● **THE PROBLEM**
Scan the data below and pick out the lines containing the word "coordinates".

[Pixel coordinate grounding data]

-=-=-=-=-

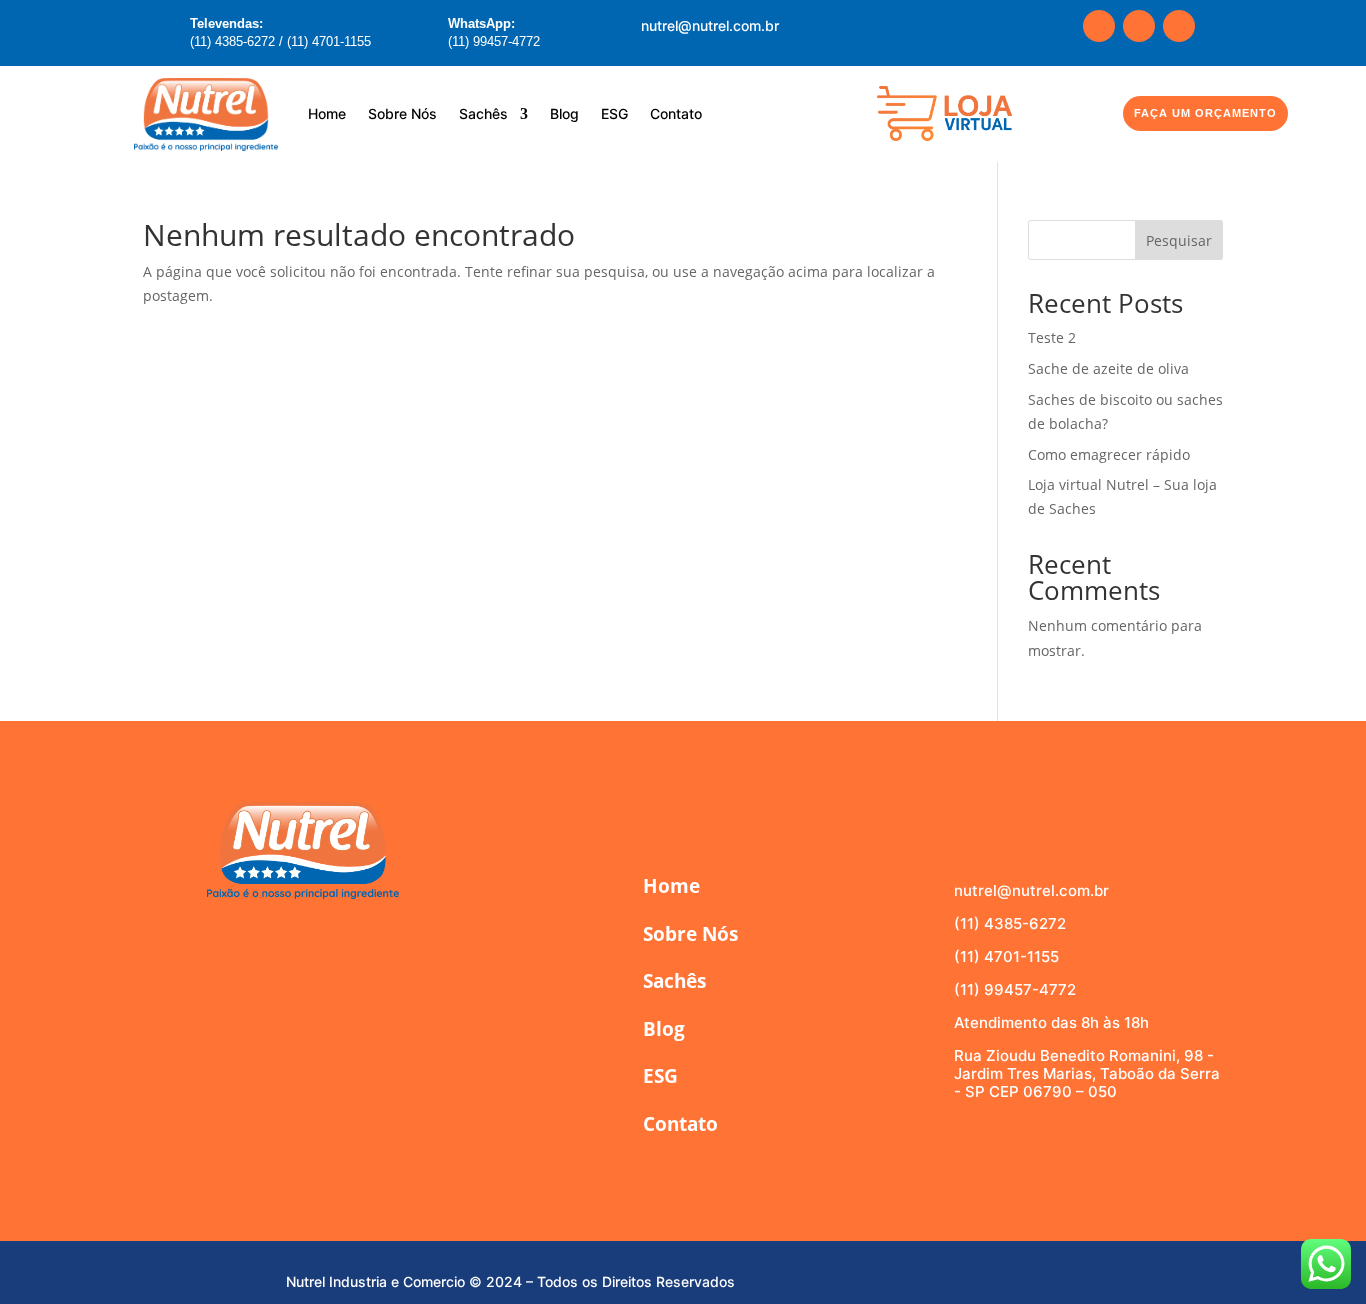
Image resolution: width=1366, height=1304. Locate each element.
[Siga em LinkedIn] (1179, 26)
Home (327, 113)
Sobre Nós (402, 113)
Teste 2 (1052, 337)
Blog (564, 113)
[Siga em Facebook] (1099, 26)
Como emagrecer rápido (1109, 454)
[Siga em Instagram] (1139, 26)
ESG (614, 113)
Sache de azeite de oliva (1108, 368)
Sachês (483, 113)
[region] (260, 1147)
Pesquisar (1179, 240)
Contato (676, 113)
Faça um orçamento (1205, 113)
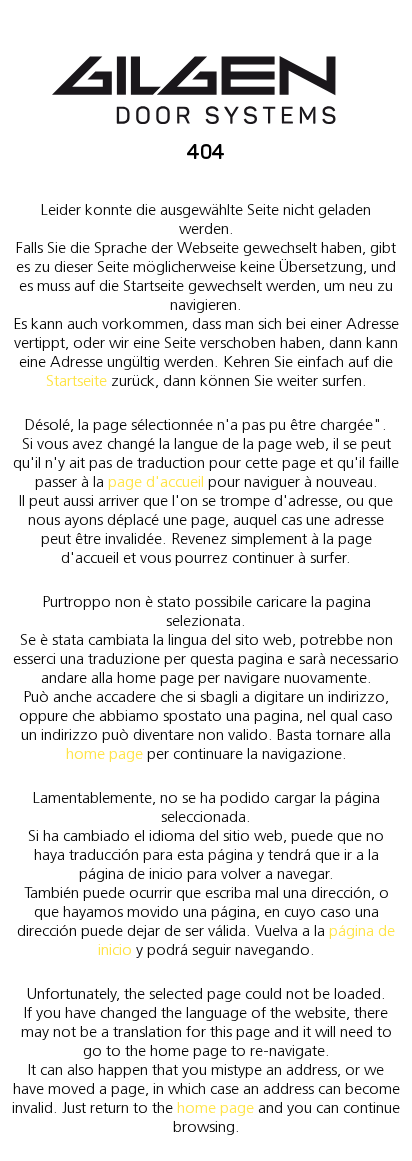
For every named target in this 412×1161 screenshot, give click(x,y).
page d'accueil (156, 481)
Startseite (76, 380)
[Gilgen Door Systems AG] (194, 90)
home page (104, 753)
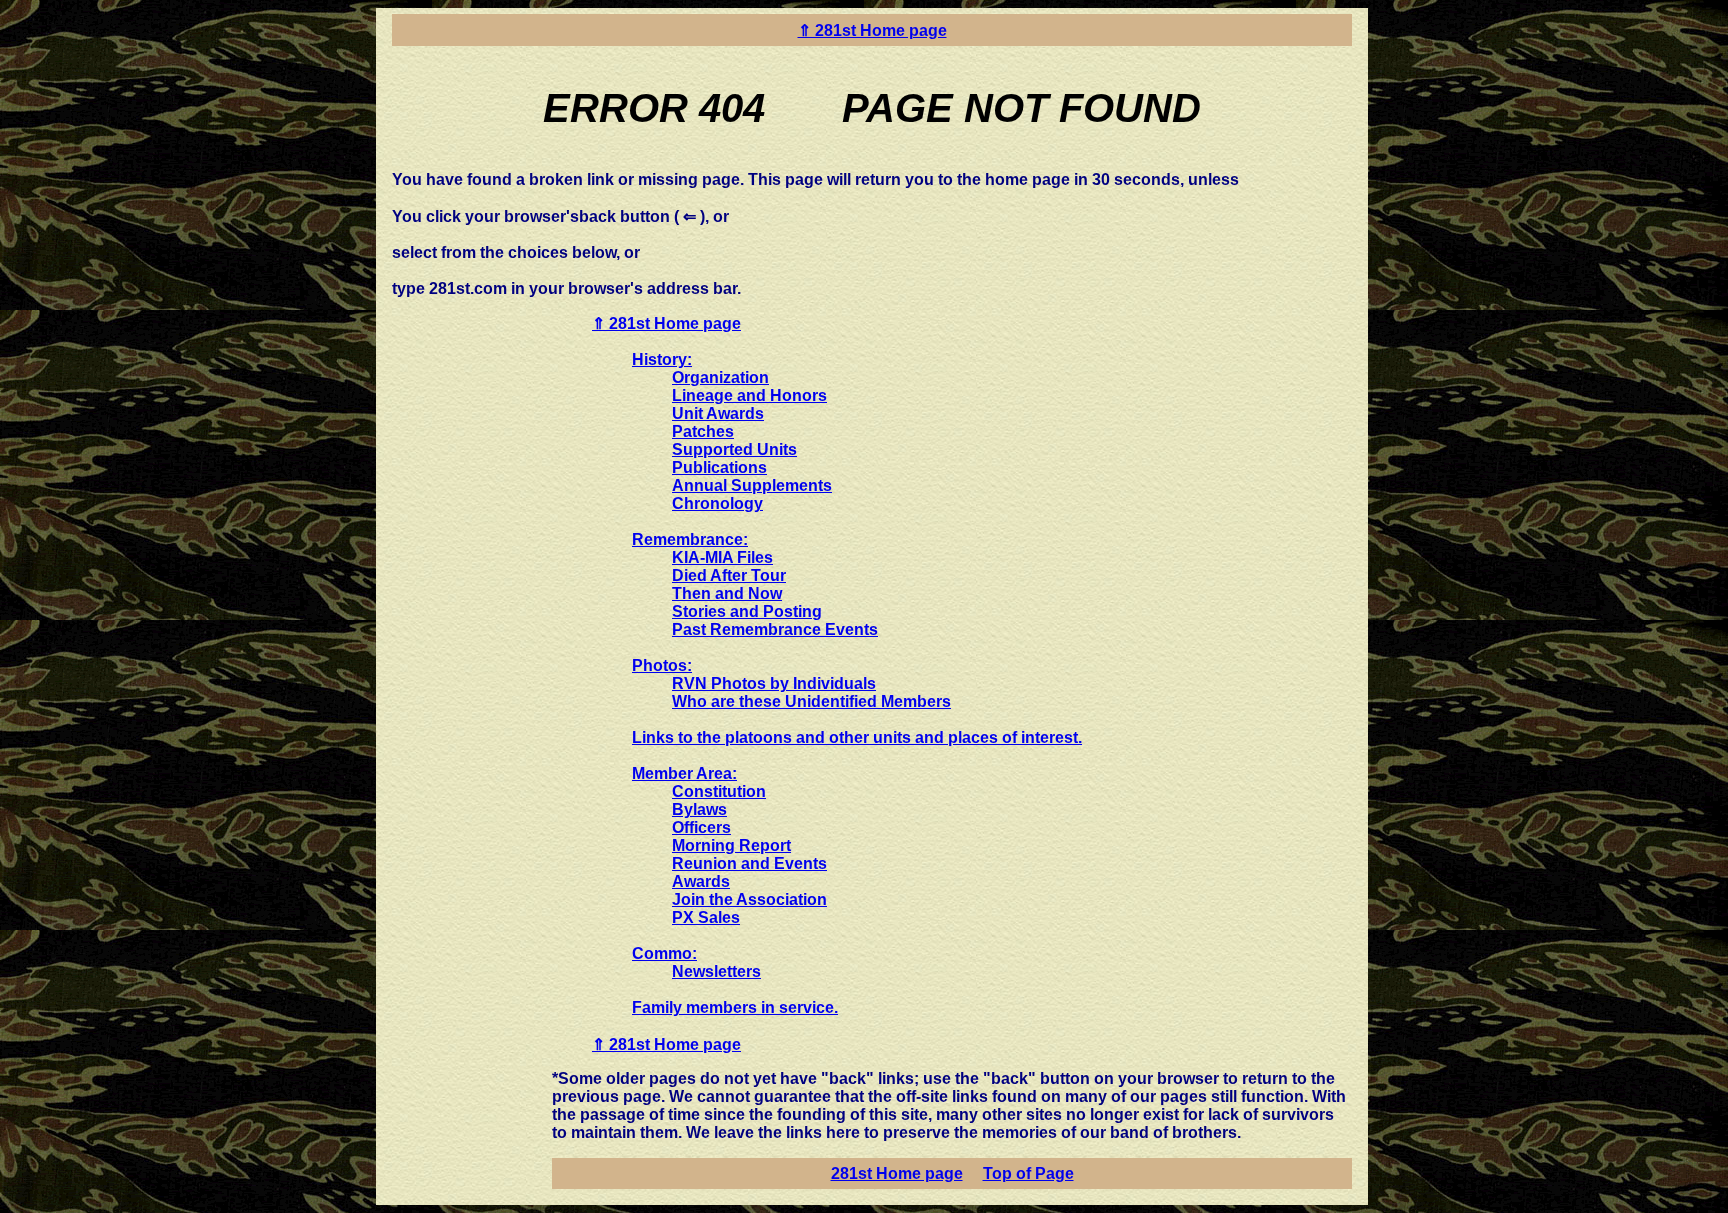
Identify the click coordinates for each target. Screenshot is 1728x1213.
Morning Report (731, 845)
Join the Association (749, 899)
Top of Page (1028, 1173)
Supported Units (734, 449)
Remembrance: (690, 539)
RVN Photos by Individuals (774, 683)
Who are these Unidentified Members (811, 701)
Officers (701, 827)
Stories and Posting (747, 611)
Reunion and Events (749, 863)
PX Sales (706, 917)
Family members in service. (735, 1007)
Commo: (664, 953)
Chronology (717, 503)
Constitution (719, 791)
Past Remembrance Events (775, 629)
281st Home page (897, 1173)
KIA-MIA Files (722, 557)
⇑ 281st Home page (872, 30)
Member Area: (684, 773)
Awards (701, 881)
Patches (703, 431)
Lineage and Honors (749, 395)
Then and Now (727, 593)
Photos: (662, 665)
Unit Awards (718, 413)
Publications (719, 467)
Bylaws (699, 809)
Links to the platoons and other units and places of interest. (857, 737)
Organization (720, 377)
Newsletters (716, 971)
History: (662, 359)
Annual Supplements (752, 485)
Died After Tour (729, 575)
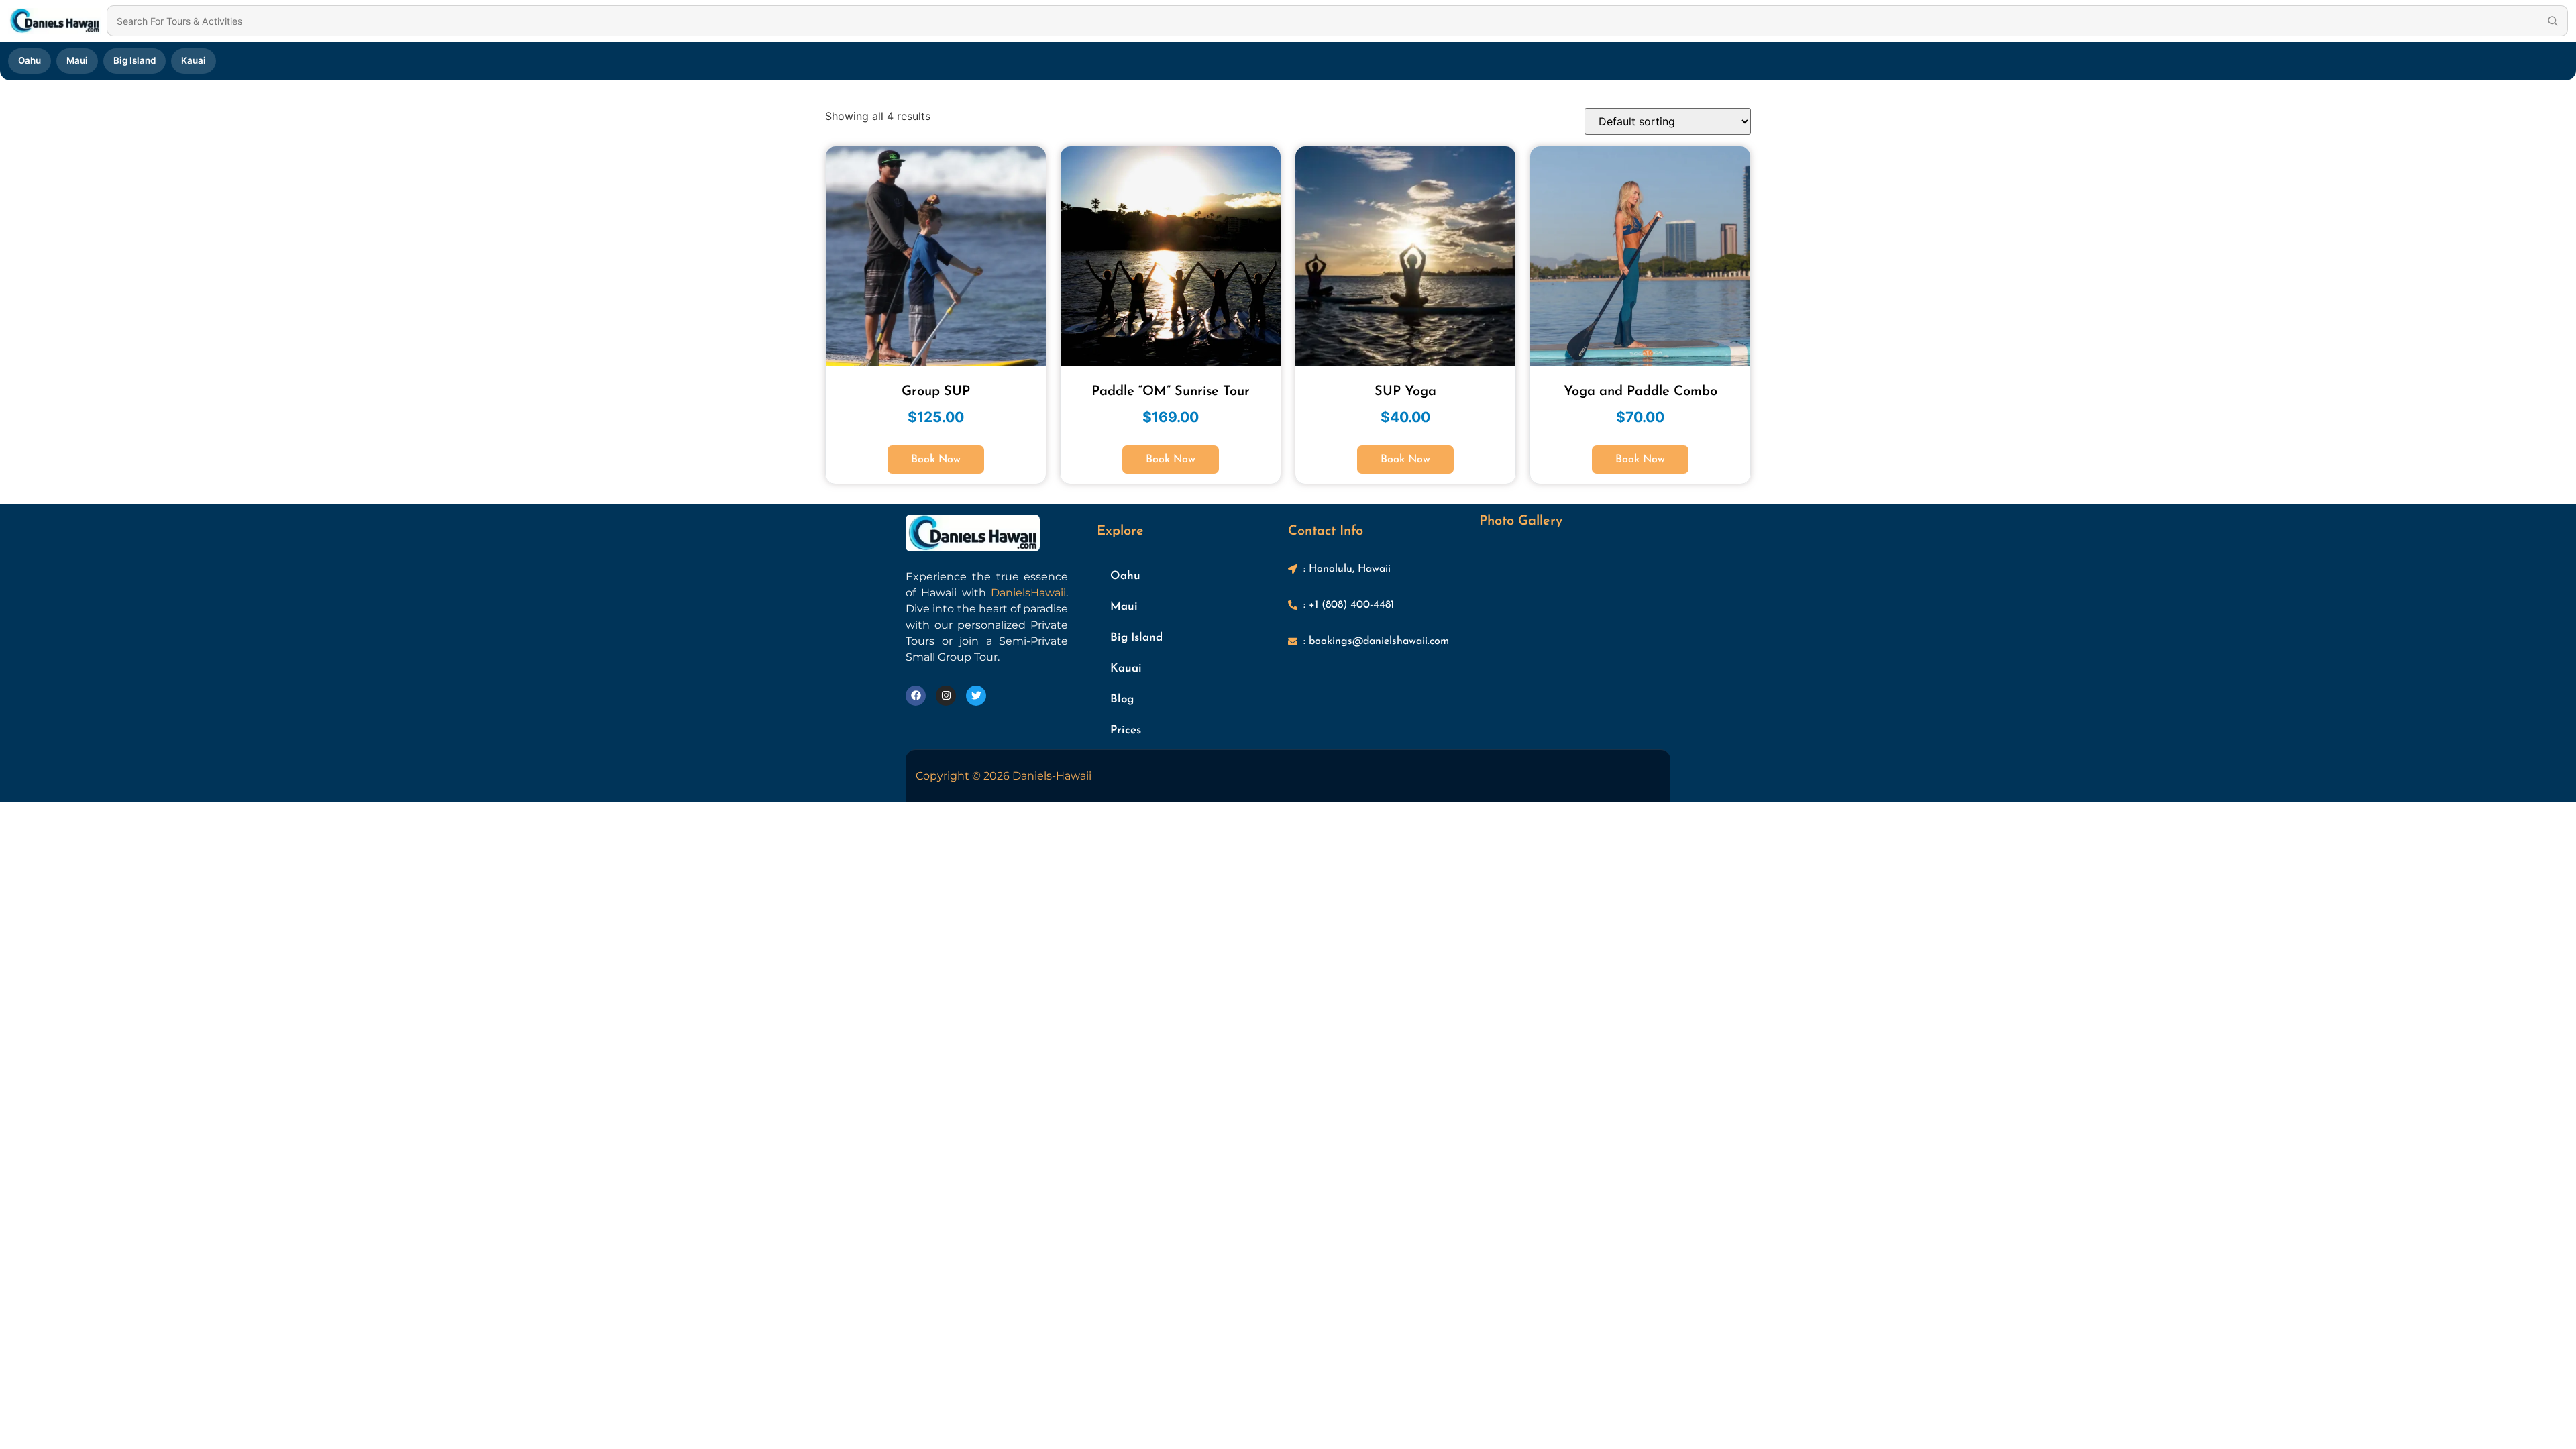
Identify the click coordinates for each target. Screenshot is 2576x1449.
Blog (1122, 699)
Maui (77, 60)
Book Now (936, 459)
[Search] (2552, 21)
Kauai (193, 60)
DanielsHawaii (1028, 592)
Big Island (134, 60)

-=-=-=-=-

● **COMPLETED EXERCISE**
Identify the click coordinates for each target. Screenshot is 1728x1213.
Identify the click coordinates for each target. Screenshot is 2576x1449.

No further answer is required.